Verzoeksters partner diende bij de gemeente Apeldoorn een bezwaarschrift in tegen de aanslag OZB over 2006, omdat zijn pand z.i. ten onrechte was aangemerkt als een niet-woning in plaats van een woning. Dat bezwaar is gegrond verklaard en de aanslag is verminderd. De aanslag over 2005 is om dezelfde reden verminderd. Verzoekster leidde uit die beslissingen af dat over de jaren 2001-2004 ook teveel OZB was betaald. Om die reden verzocht zij op 17 februari 2009 om ambtshalve vermindering van die aanslagen. De gemeente wees dat verzoek af, omdat de bezwaartermijn voor die aanslagen al jaren geleden was verstreken en het beleid van de gemeente is dat voor een ambtshalve aanpassing tot maximaal drie jaar wordt teruggegaan.

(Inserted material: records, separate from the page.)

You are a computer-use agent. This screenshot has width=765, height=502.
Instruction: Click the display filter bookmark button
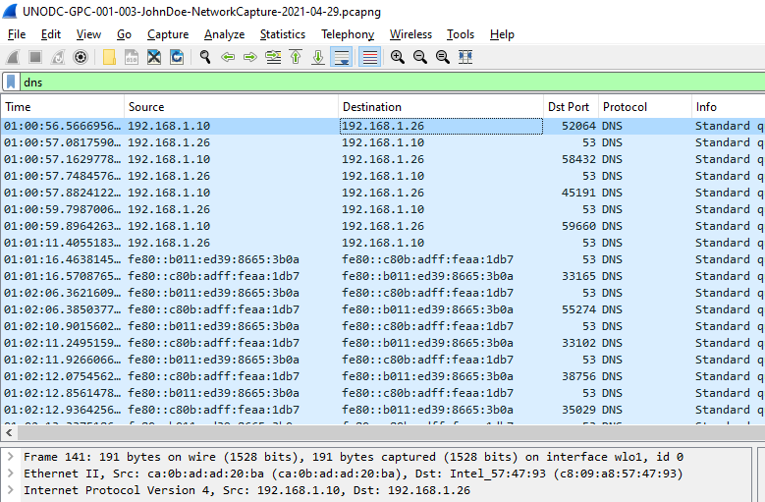pyautogui.click(x=11, y=83)
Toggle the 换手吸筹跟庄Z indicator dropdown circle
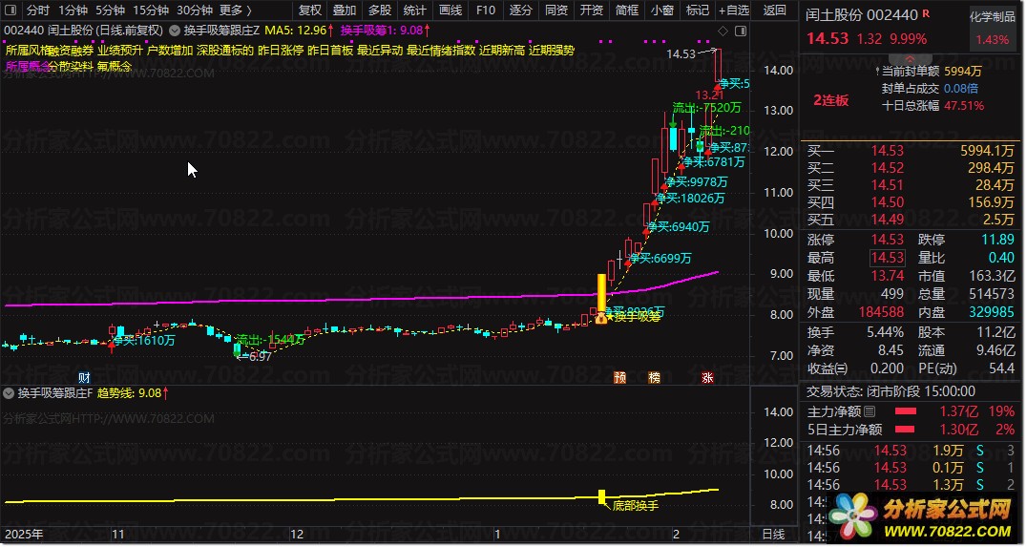 [x=175, y=31]

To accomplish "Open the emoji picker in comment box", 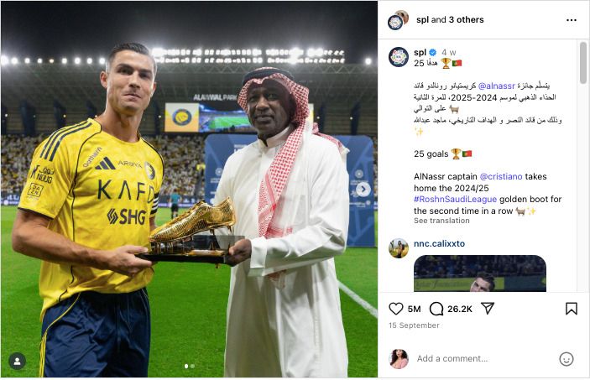I will pos(566,359).
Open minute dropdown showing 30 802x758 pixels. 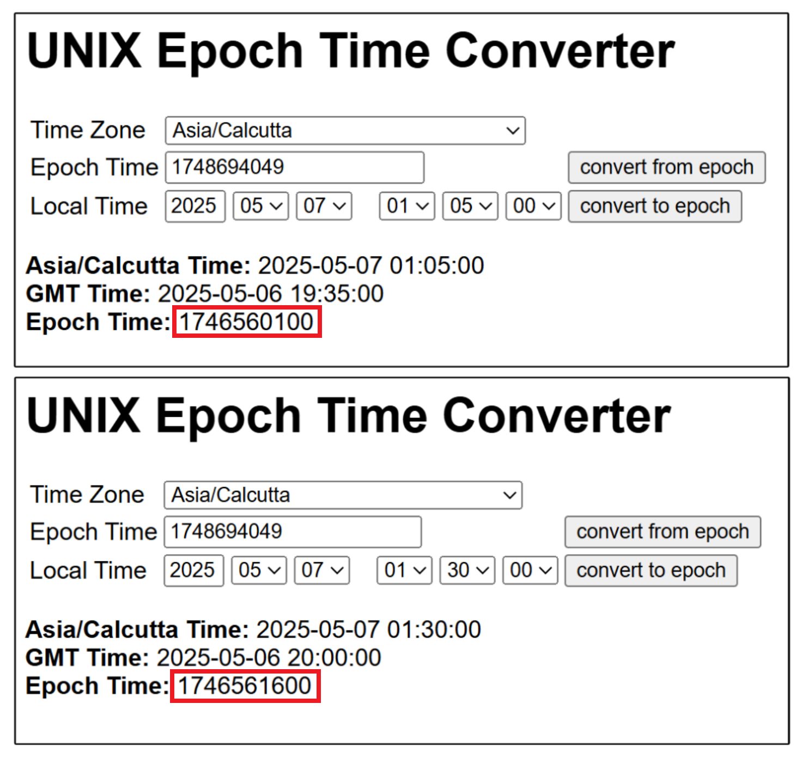click(467, 571)
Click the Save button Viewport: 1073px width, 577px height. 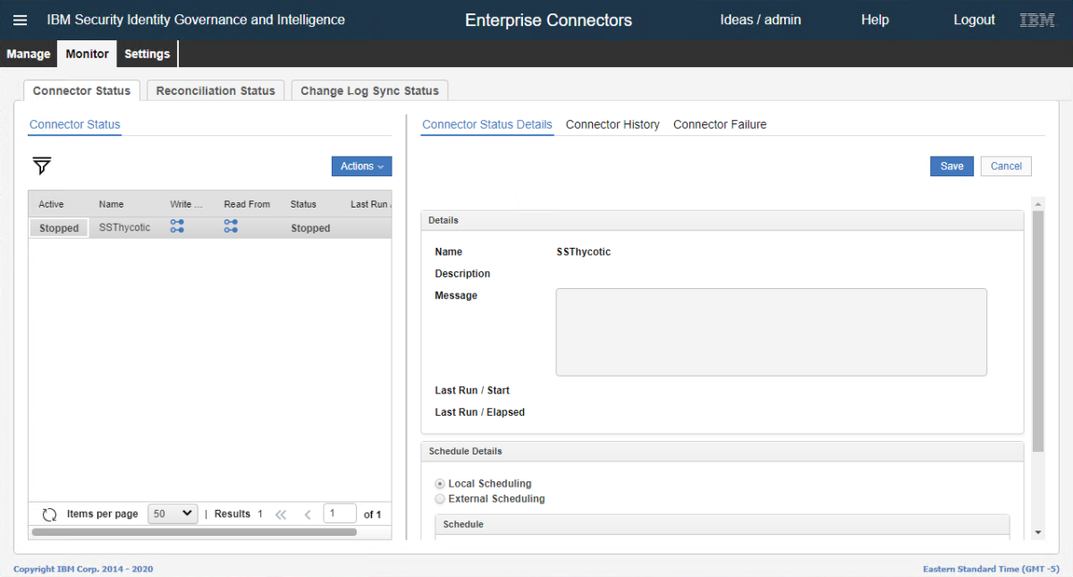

Verzoekster klaagt erover dat de gemeente haar verzoek ten onrechte heeft afgewezen.
De Nationale ombudsman overwoog dat op de beslissing niets valt af te dingen, immers deze is genomen conform haar vast beleid, zodat de heffingsambtenaar in redelijkheid het verzoek heeft kunnen afwijzen.

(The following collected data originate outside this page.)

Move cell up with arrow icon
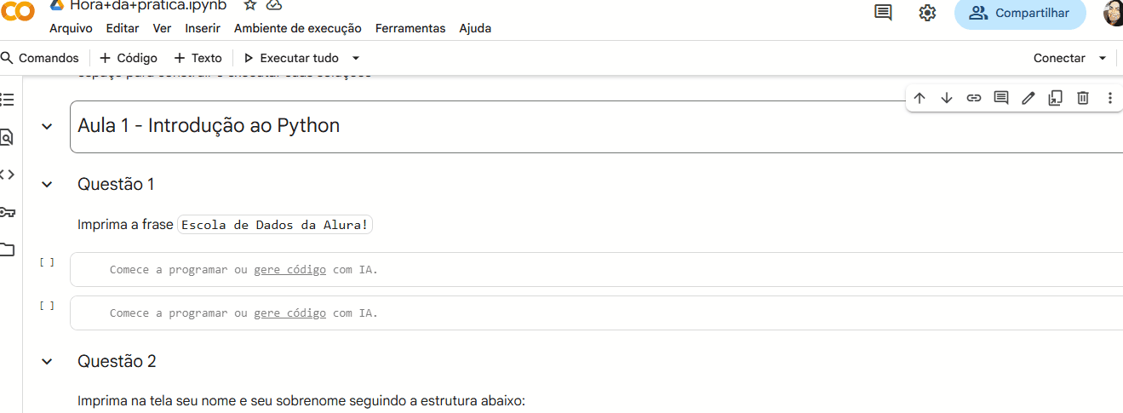The image size is (1123, 413). [920, 98]
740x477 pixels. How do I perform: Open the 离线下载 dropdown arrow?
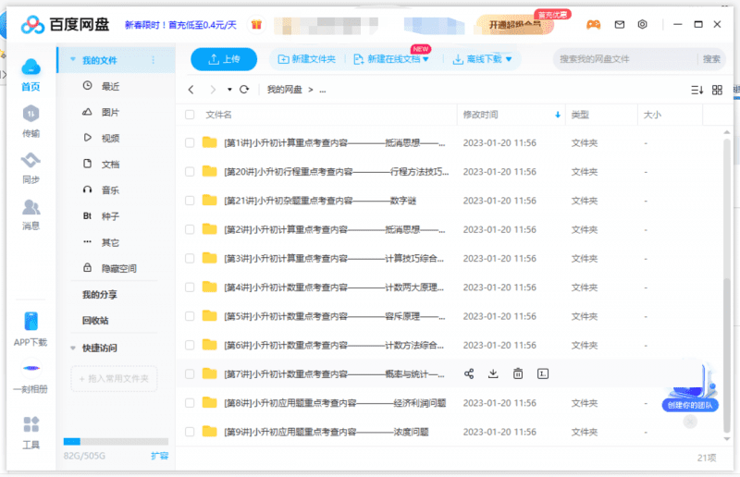[508, 59]
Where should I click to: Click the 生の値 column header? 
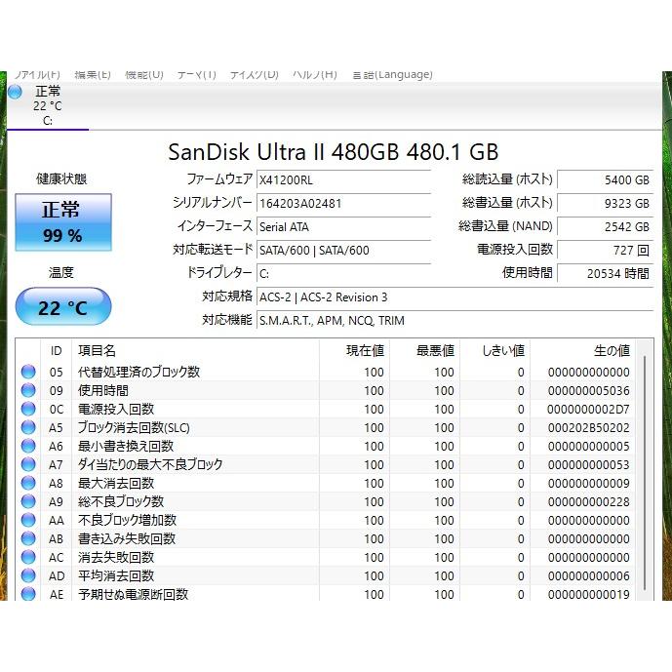[x=612, y=350]
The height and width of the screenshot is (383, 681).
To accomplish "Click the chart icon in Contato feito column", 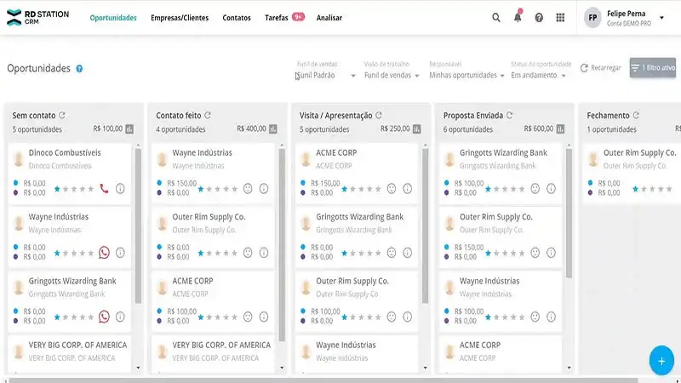I will (x=273, y=129).
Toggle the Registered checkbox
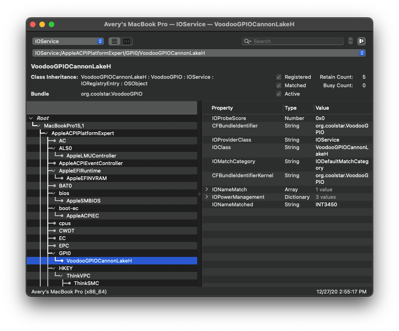Screen dimensions: 399x331 point(279,77)
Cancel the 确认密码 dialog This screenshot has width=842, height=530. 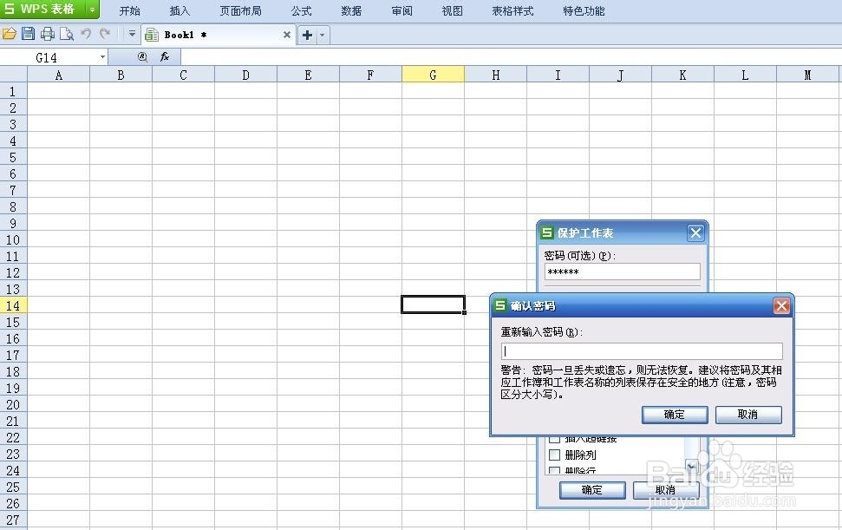[747, 415]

In het kader van het onderzoek liet het college van burgemeester en wethouders nog weten dat het in dit bijzondere geval naar analogie van zijn beleid bereid was tot drie jaar vóór het indienen van het bezwaarschrift in 2006 ambtshalve vermindering te verlenen, en dus naast de al verminderde aanslag voor 2005 ook voor de jaren 2003 en 2004 een vermindering kon worden verleend.
De Nationale ombudsman heeft hiervan met instemming kennis genomen.
De onderzochte gedraging is behoorlijk.